Digital technology is changing the innovation game

Digital technology is changing the innovation game

Digital technologies are beginning to have a real impact on the methods, approaches, and rates of our innovation outputs. Social technologies are giving us real-time understanding.

We continually learn that intuition and ‘gut feel’ on research set up and gathered weeks or more often months ago, has a hidden cost as it rapidly goes out of date. This ‘knowledge’ is becoming out of date before we can gain from it and sometimes highly dangerous to follow, or believe in in the more volatile market conditions of today’s, those that are rapidly changing. We need to get closer to ‘real-time.’

This reliance on rapidly out-of-date understanding cannot be the basis for any justifications for high-stake bets when it comes to innovation. We need to change our thinking and design in the digital insight part more specifically within and along the innovation process. Technology in all its forms is altering the innovation game but are we adapting to this radical change potential? We need to embrace it.

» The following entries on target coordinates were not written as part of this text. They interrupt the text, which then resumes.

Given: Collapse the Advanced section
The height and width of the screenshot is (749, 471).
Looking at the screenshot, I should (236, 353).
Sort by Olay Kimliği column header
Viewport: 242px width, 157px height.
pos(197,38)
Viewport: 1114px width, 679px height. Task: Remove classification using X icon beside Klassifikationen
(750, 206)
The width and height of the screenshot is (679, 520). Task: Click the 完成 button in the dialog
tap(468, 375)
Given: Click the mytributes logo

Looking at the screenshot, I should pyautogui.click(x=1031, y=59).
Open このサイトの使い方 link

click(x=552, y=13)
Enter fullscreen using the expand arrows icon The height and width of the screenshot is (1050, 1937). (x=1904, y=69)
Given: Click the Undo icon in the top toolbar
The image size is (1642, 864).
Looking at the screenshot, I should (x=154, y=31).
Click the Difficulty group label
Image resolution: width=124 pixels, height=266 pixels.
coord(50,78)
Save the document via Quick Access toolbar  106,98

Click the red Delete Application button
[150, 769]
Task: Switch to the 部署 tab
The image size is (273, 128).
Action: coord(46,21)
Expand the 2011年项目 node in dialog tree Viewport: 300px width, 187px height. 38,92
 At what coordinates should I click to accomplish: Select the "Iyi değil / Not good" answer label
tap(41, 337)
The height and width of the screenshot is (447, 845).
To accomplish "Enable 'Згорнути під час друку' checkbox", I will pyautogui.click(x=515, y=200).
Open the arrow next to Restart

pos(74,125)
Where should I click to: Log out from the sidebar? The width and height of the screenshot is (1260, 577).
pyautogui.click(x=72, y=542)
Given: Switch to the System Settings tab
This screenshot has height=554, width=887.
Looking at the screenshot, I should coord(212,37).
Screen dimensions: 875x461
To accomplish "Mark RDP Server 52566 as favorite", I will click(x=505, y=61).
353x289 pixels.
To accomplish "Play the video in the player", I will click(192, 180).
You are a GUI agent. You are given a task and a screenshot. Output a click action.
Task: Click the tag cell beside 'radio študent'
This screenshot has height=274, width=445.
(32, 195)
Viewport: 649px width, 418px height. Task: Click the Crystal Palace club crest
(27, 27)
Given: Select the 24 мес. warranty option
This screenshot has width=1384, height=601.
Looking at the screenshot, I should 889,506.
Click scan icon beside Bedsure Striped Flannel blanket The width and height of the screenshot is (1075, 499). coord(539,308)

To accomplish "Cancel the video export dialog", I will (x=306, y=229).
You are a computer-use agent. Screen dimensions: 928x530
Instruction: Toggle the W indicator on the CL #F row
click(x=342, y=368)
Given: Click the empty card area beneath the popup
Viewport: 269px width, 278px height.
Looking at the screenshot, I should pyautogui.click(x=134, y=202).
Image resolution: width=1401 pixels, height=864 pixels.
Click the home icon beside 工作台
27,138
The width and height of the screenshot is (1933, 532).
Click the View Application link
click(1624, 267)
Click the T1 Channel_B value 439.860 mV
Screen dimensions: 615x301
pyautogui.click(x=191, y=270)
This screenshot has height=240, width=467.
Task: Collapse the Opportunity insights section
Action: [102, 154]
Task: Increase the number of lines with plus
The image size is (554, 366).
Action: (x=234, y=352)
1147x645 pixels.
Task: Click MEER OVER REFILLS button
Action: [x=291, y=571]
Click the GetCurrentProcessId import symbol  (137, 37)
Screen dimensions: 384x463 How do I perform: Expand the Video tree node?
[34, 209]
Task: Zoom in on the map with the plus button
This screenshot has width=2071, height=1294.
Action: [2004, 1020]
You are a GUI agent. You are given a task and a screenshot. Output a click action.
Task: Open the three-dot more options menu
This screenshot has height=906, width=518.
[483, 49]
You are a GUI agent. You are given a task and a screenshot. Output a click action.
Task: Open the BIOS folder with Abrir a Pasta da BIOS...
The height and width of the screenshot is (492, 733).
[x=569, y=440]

We have, in the past, partly because of levels of uncertainty. We have been overly reliant on ‘poor’ limited data and tended to take a safer route to market from this limited comprehension of the dynamics within the market. We are trying to achieve well-defined problems based on limited validation and simply place “solutions” into the pipeline for innovation. We attempt to work methodically along the timelines irrespective of changes constantly occurring, often impervious to the market conditions change, often going on before our eyes, with the end result, a disappointment and a lot of wasted energy and resource.

We continue to couch our bets and gravitate to solutions that are as close to what we currently offer, and that just keeps reinforcing the incremental route regretfully.

Today we can radically alter this innovation discovery by getting as close to ‘real-time’ if we care to invest in it. We need to invest in the enablers of technology to deliver constantly updated data, to allow greater analysis of choices and potential, closer to ‘go/no-go’ decision points.

Digital threatens (thankfully) this entire incremental pathway.

Markets continue to have even greater uncertainty and we need to respond in very different, faster, well-informed ways. Competition is changing, markets are blurring and customers are becoming far more vocal. To respond we need to reconceive innovation into a constant and rapid learning approach, listening and observing from these sources.

The need is to become far more iterative in feeding back what we hear; full of experimentation, testing, and adjusting, we must lend ourselves to adopting a far more minimal viable product approach, where we continually test assumptions, checking what is valued about the concept, gained constantly from the customer or market feedback.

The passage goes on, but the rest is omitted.